:: Brief ::
What lines of the data below hold the string "agent"? Copy each one.

Collected data entries:
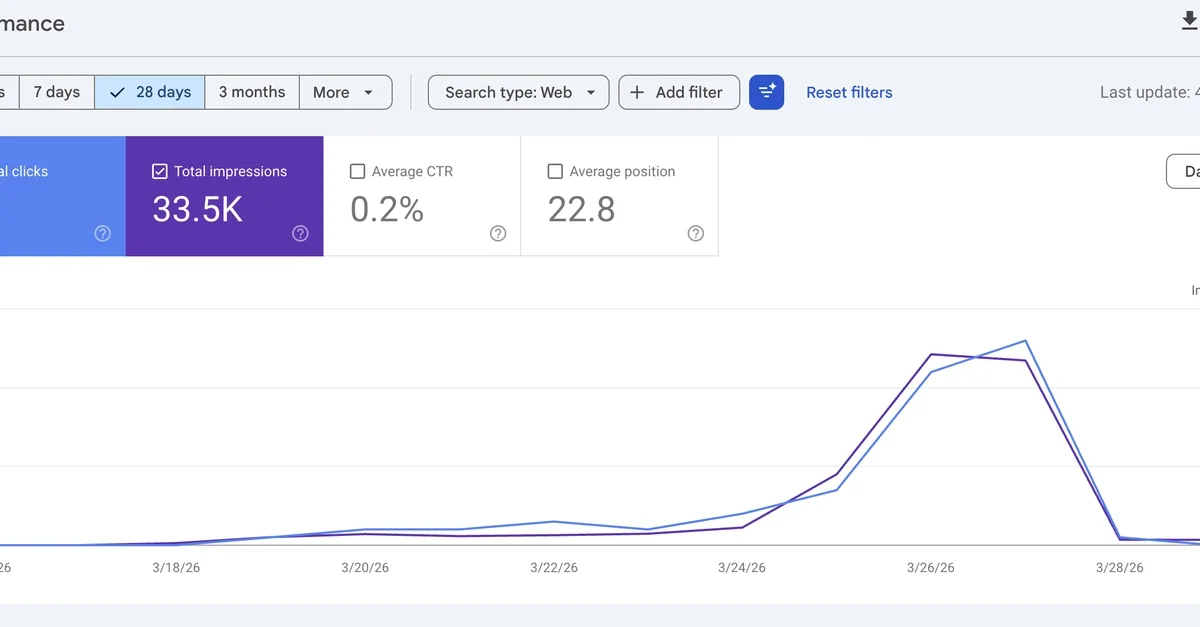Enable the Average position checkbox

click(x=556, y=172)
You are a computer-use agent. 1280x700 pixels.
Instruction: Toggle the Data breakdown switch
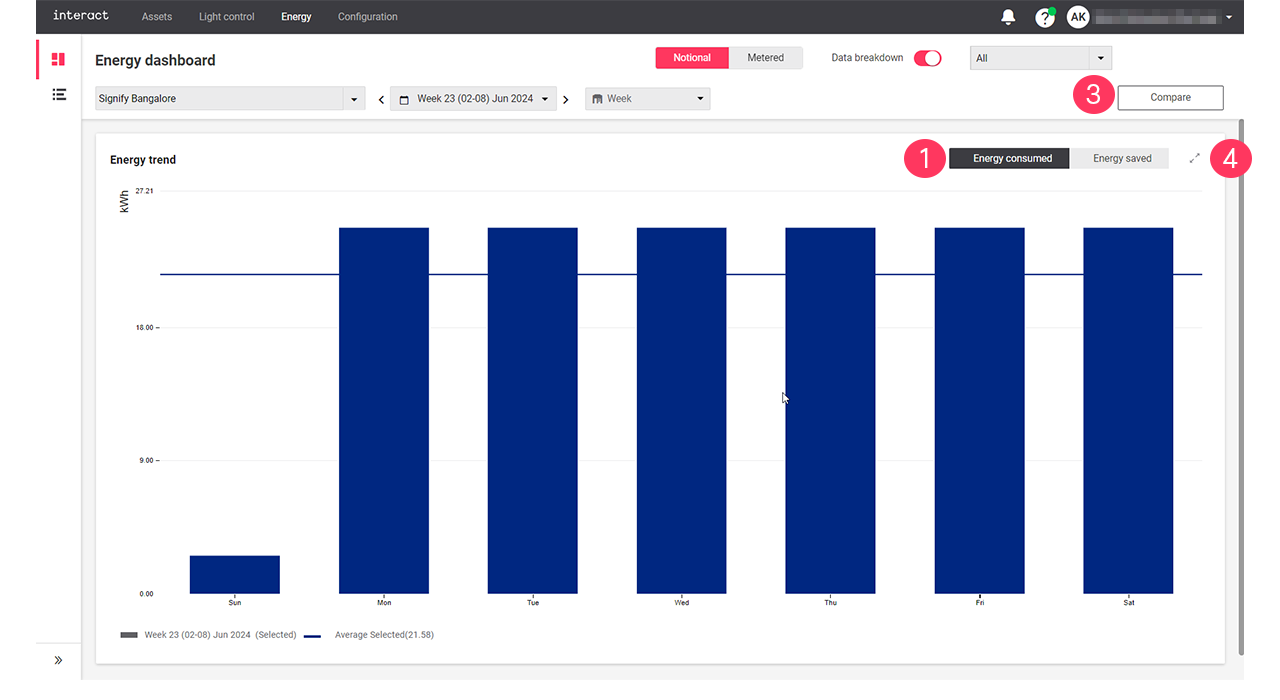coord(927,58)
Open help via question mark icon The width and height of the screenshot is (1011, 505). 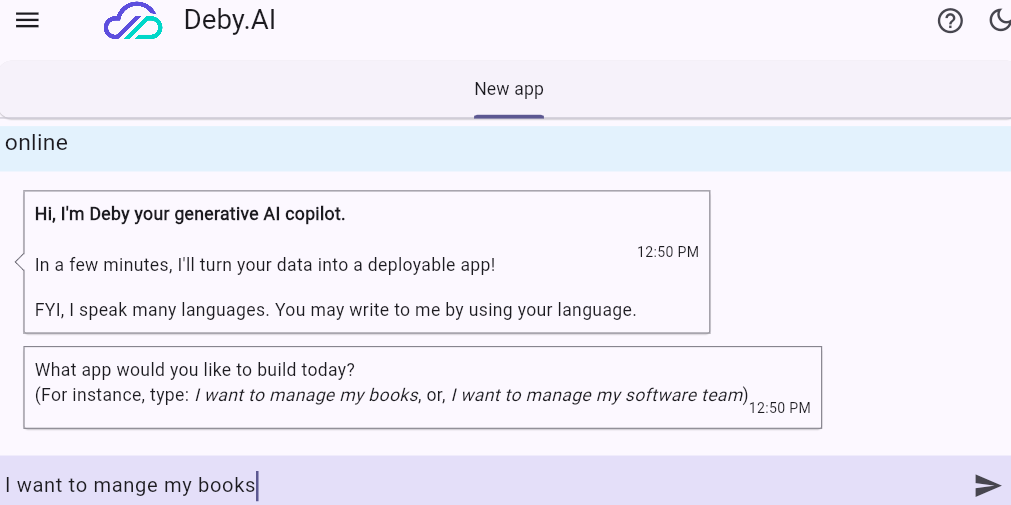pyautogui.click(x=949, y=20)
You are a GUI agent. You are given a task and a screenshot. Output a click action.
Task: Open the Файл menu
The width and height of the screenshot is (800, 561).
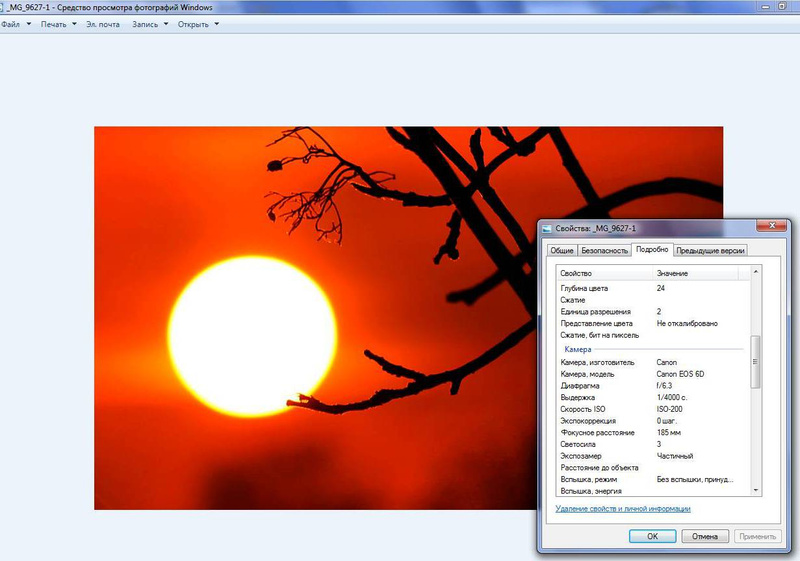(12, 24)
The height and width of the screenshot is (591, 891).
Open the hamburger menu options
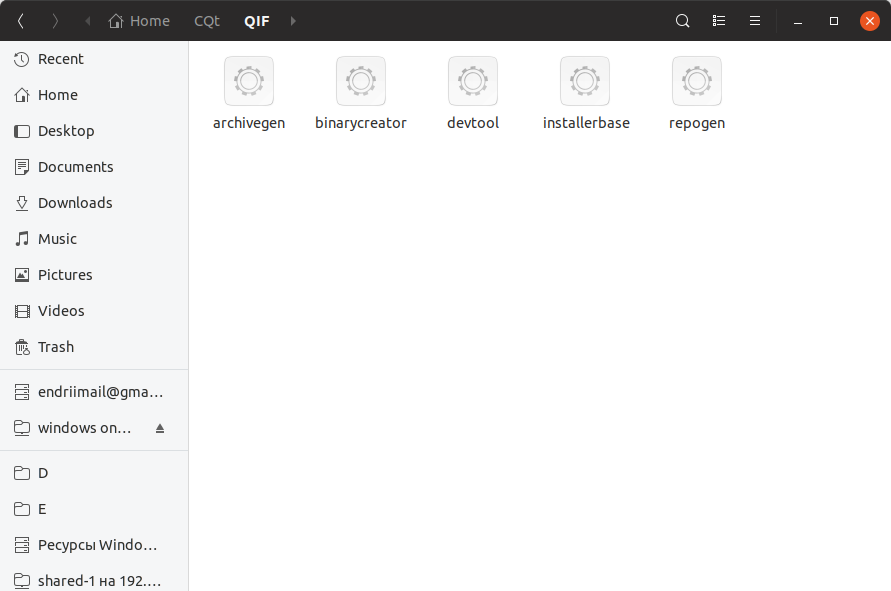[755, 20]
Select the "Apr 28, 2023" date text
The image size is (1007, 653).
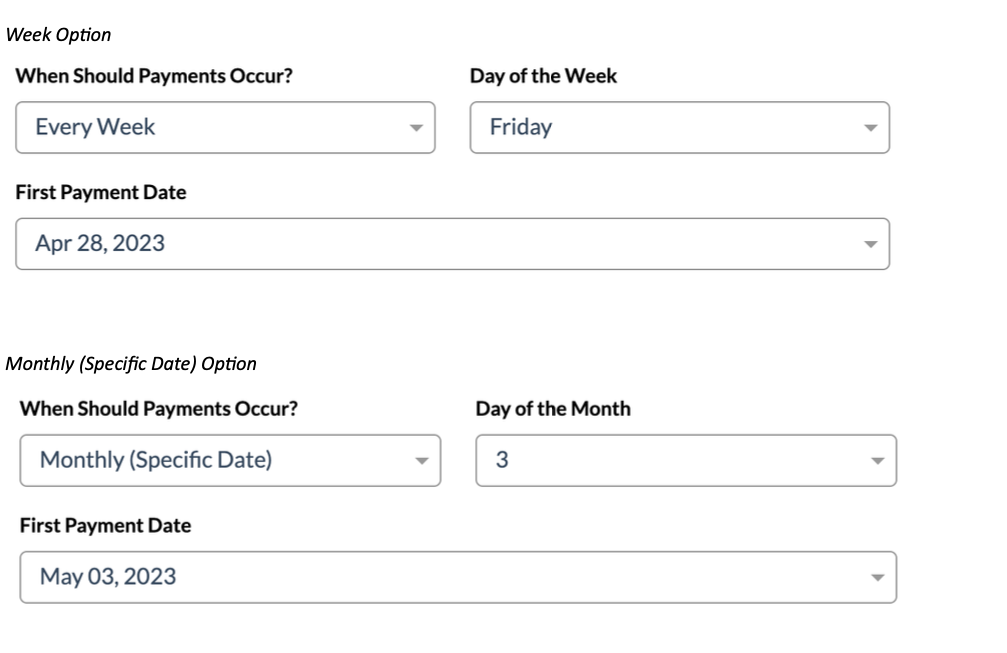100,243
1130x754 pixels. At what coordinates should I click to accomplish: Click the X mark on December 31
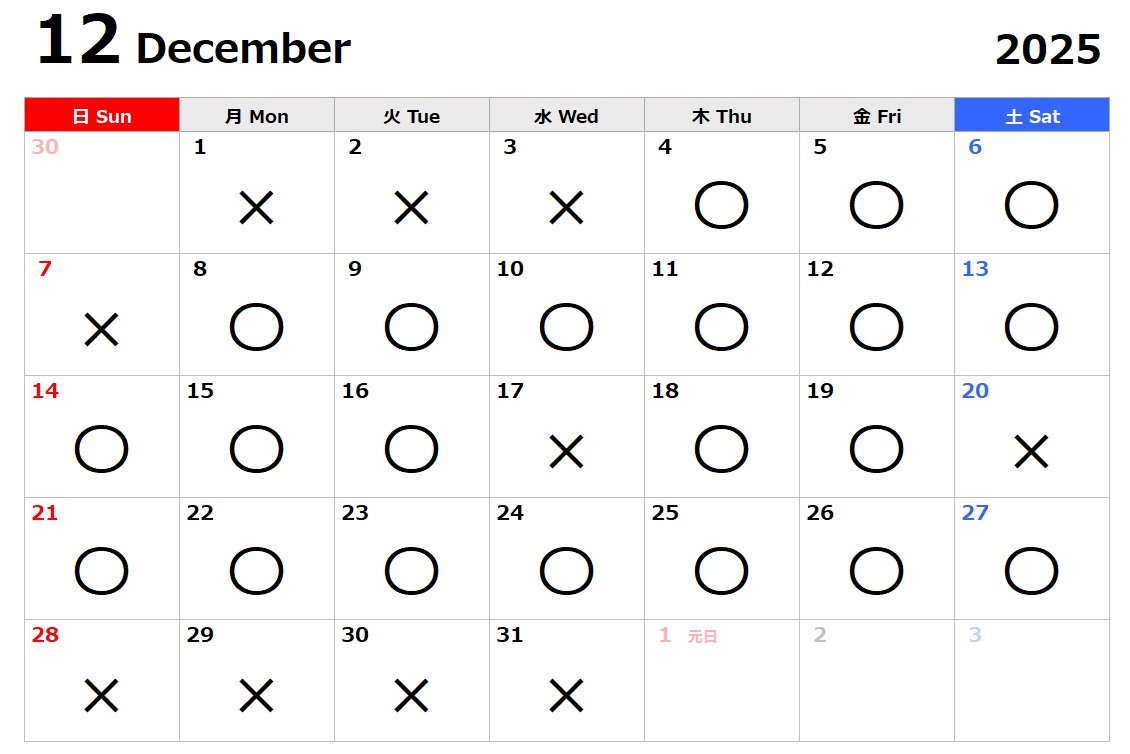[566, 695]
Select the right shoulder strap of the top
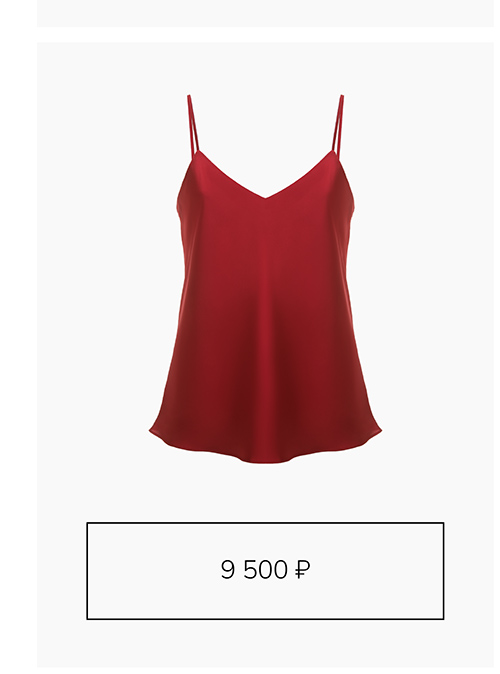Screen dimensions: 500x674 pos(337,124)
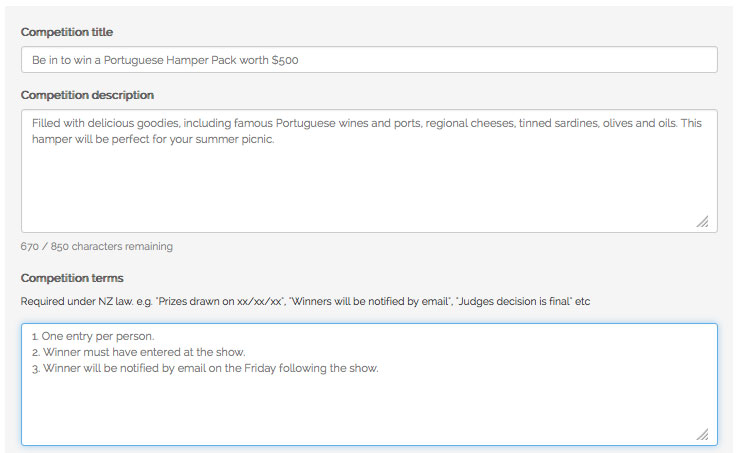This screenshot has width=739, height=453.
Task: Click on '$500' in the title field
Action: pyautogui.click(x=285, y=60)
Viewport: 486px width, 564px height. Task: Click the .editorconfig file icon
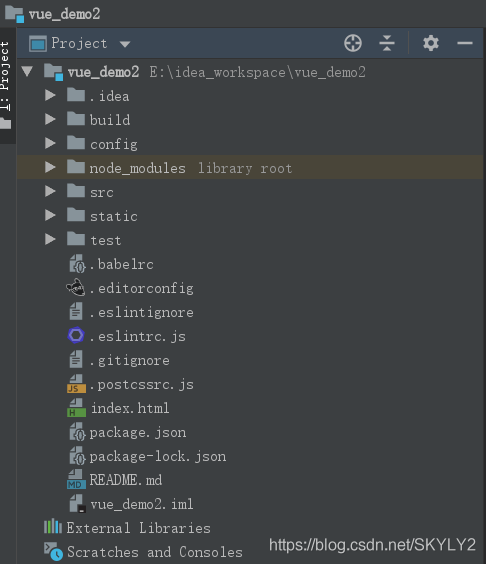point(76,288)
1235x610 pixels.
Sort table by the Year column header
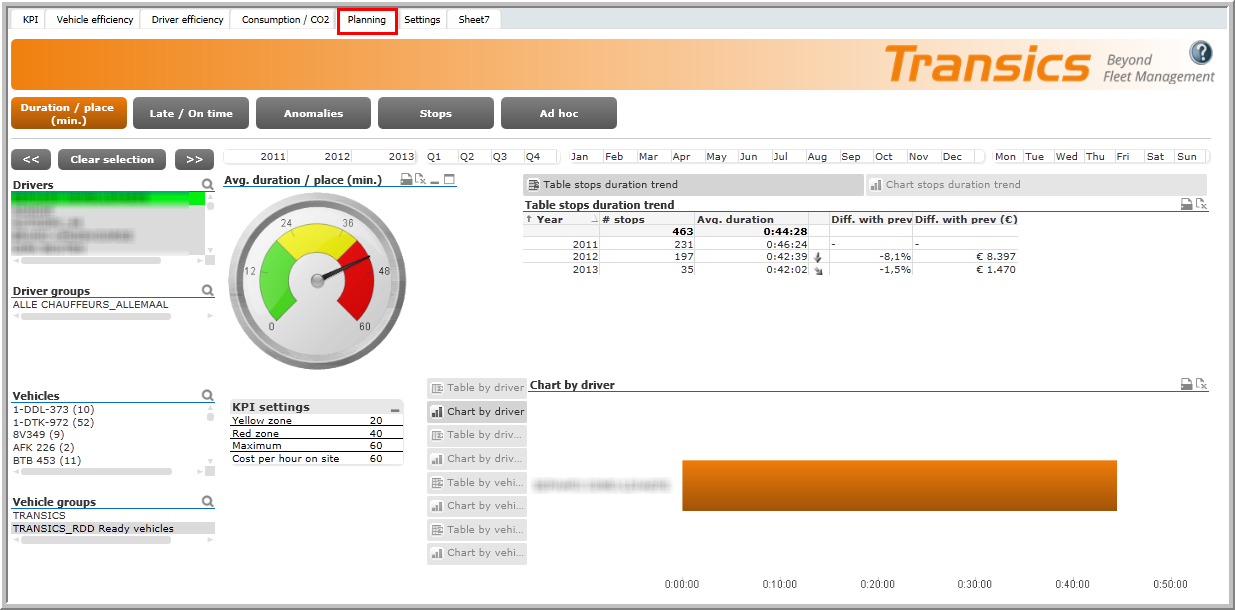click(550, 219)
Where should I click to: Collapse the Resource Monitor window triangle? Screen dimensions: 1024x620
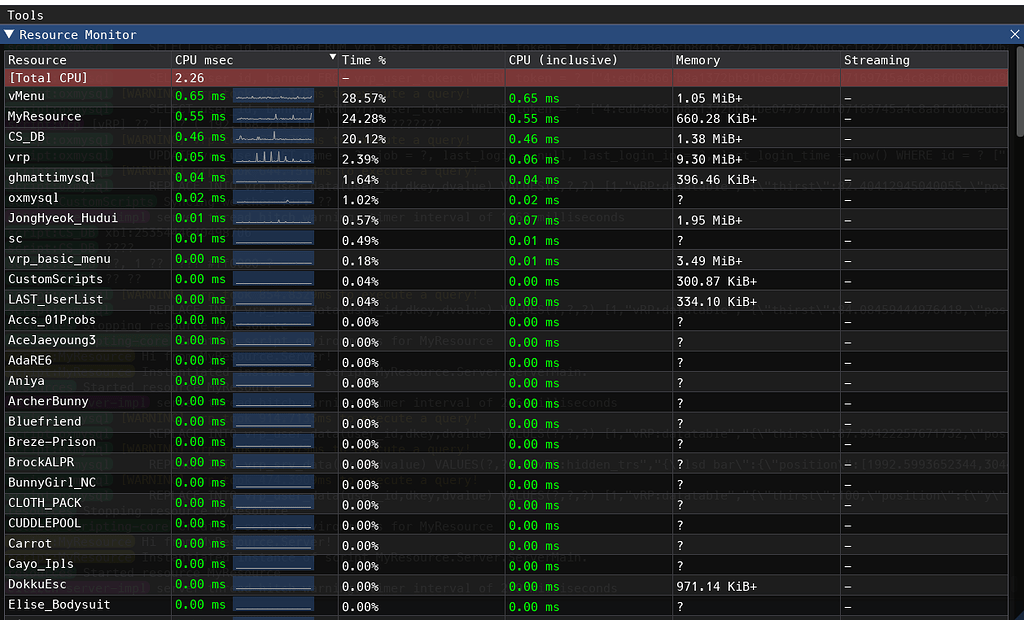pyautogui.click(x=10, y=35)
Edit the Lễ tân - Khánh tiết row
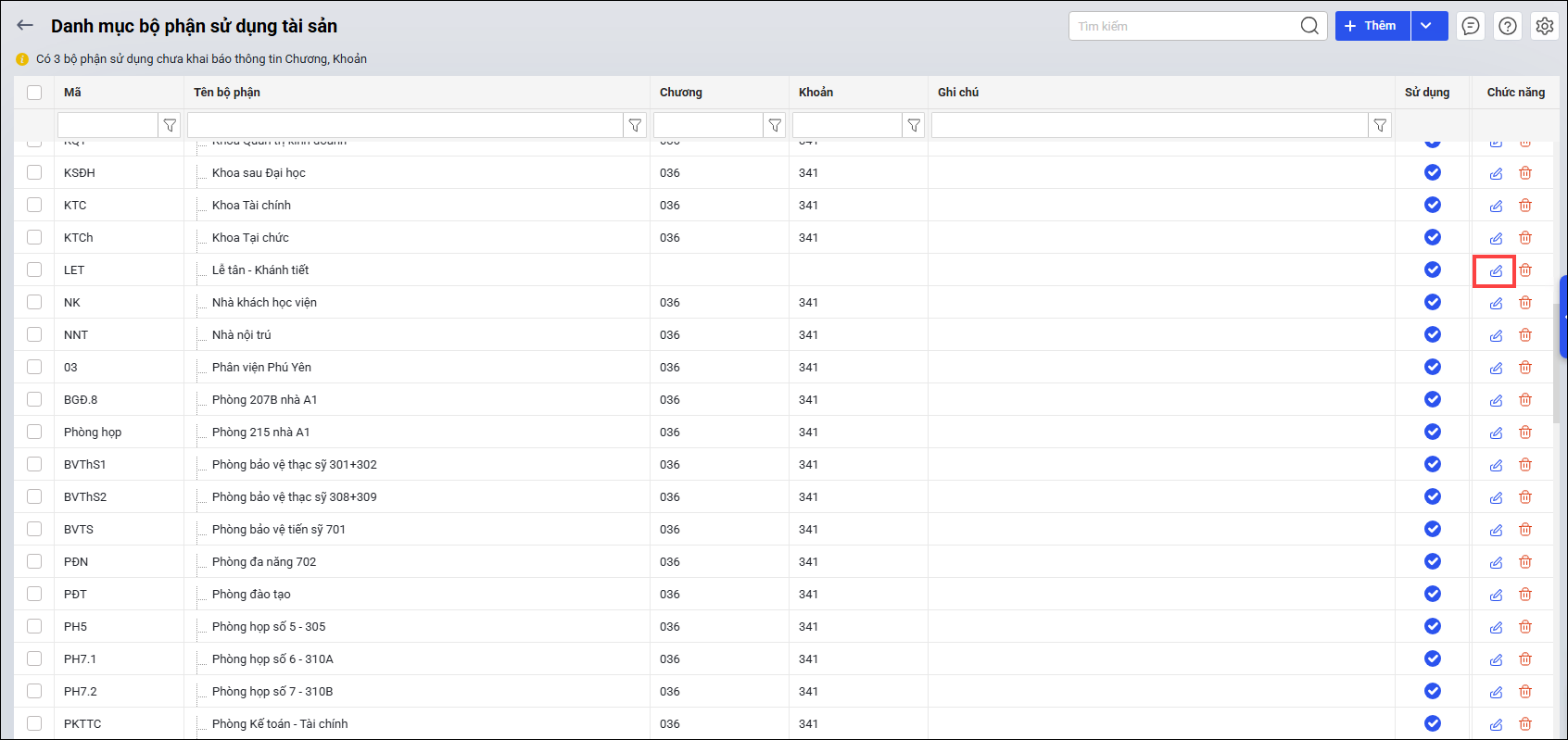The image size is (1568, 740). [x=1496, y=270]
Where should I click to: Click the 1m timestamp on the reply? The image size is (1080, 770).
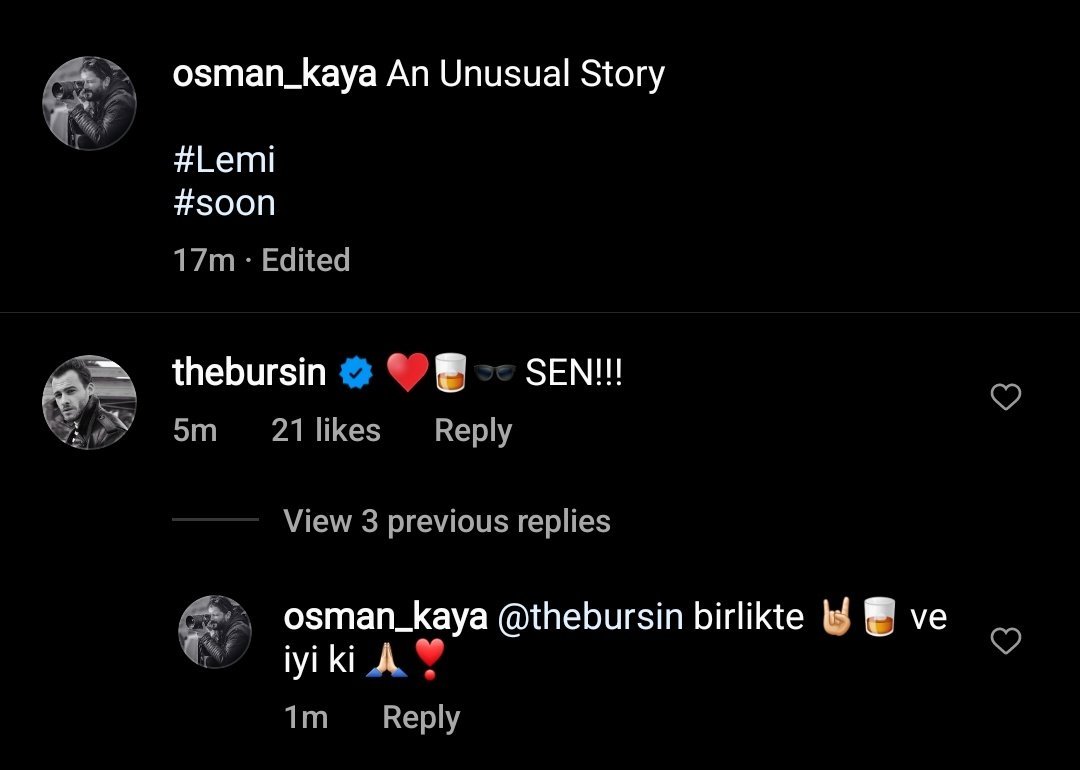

:: Task answer ::
You are a computer-use agent. 1280x700 pixels.
You are a GUI agent. You are given a task and a screenshot. Output a click action.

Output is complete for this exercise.